* Saudi started blocking apps from 2013
* Arab Spring protests in 2011 often organised via Internet
* Lifting ban part of broader reforms to diversify economy
* Saudi says use of apps will be monitored and censored
* Encumbent telecoms operators could lose voice call revenue (Adds Zain CEO comments)
RIYADH, Sept 21 (Reuters) - The Saudi government is lifting a ban on calls made through online apps such as Skype and WhatsApp on Thursday as part of its economic reforms, but a spokesman said it will monitor and censor such calls.
All online voice and video call services - such as Microsoft's Skype, Facebook's WhatsApp and Messenger, and Rakuten's Viber - that satisfy the kingdom's regulatory requirements, were set to become accessible.
Lifting the ban is part of the Saudi government's broader reforms of the economy to help boost businesses and diversify the economy in response to low oil prices.
Adel Abu Hameed, a spokesman for telecoms regulator CITC, said on Arabiya TV on Wednesday that new regulations aimed to protect users' personal information and block content that violated the kingdom's laws.
Asked if the apps could be monitored by the authorities or companies, he said: "Under no circumstances can the user use an application for video or voice calling without monitoring and censorship by the Communications and Information Technology Commission, whether the application is global or local."
It was unclear how the authorities can monitor apps such as WhatsApp, which says its messages are supported by end-to-end encryption, meaning the company cannot read customers' messages even if approached by law enforcement agencies.
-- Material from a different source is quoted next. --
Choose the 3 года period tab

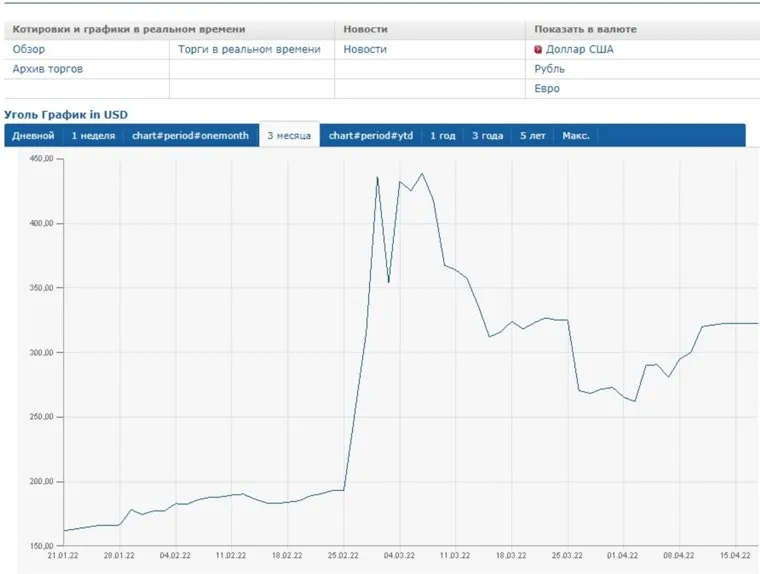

Internet communications have become widespread but Saudi Arabia began blocking them from 2013, wary that such services could be used by activists.
The "Arab Spring" mass protests in 2011 were often organised over the Internet, though Gulf Arab states, except the island kingdom of Bahrain, mostly escaped the uprisings.
The decision to lift the blocks could negatively impact Saudi Arabia's three main telecoms operators - Saudi Telecom Co (STC), Etihad Etisalat (Mobily) and Zain Saudi - which earn the bulk of their revenue from international phone calls made by the millions of expatriates living in the kingdom.
Zain Saudi's CEO, Peter Kaliaropoulos, told Reuters some lost income could be recouped through expansion of its own data services.
"The Saudi market has a strong appetite for faster data throughput and higher data use packages," he said in an email. "The opportunity to monetize the extra data usage will partially offset voice revenue losses".